The golang.org/x/net/html package parses arbitrary HTML that is later rendered with Render. When namespaced elements in foreign content are handled incorrectly, the resulting HTML tree can be altered in an unexpected way, allowing an attacker to insert malicious payloads that execute in a victim's browser. This leads to an XSS vulnerability that can affect client‑side confidentiality, integrity, and availability by executing arbitrary JavaScript in the context of the user’s session.

Applications using the golang.org/x/net HTML parsing library, specifically golang.org/x/net/html, are vulnerable if they accept and render untrusted HTML input.
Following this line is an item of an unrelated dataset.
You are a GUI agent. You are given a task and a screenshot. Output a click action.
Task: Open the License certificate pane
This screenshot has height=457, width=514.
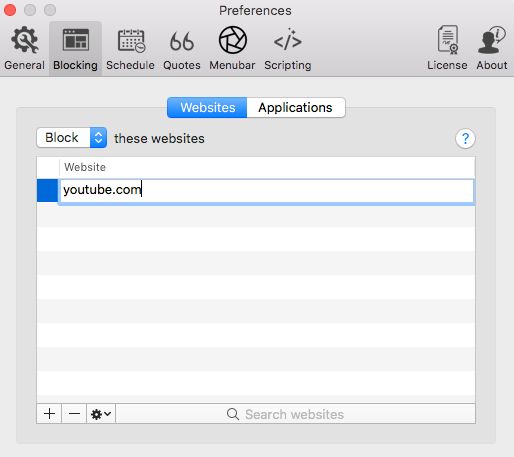click(447, 49)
The issue applies to all versions of the library that have not been updated to address this parsing flaw.

The EPSS score for this CVE is not available and it is not listed in the CISA KEV catalog, so no current exploitation data is provided. Because the vulnerability requires an application to parse and render arbitrary HTML, it is inferred that the attack vector is a user‑supplied HTML payload that reaches the Render call. In environments where this library is used to sanitize or display user content, the risk of exploitation is moderate to high pending a patch, but lack of publicly known exploits means the immediate threat level may be lower than typical XSS scenarios. The CVSS score of 6.1 indicates a moderately high impact, quantifying the potential severity of the XSS vulnerability.